-- START Supplied information --

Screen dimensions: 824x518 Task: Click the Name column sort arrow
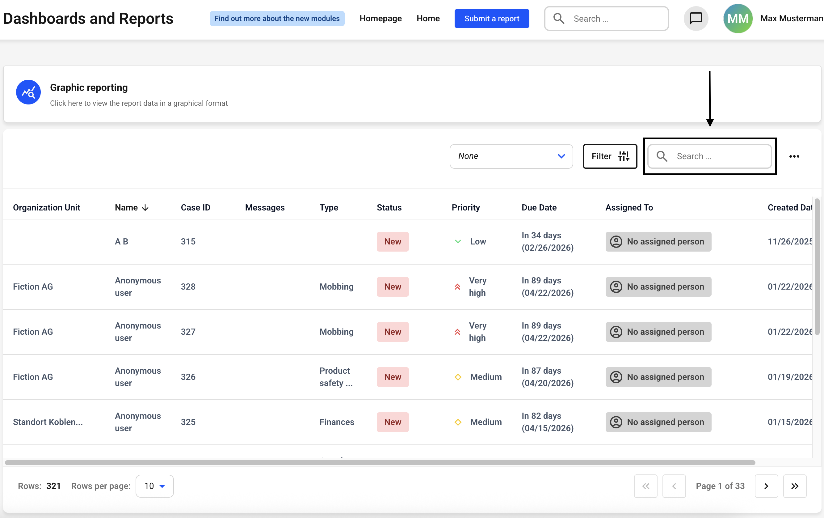click(145, 208)
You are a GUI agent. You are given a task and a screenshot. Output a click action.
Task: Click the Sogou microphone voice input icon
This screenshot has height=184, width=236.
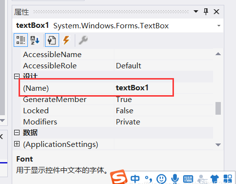[x=175, y=179]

-- END Supplied information --

Can you rewrite the material from its beginning up to and including the line containing "click(145, 208)", swapping "Name" for "Date" and keeping everything else the same, with the pictures left out of your answer?

Screen dimensions: 824x518 Task: Click the Date column sort arrow
click(145, 208)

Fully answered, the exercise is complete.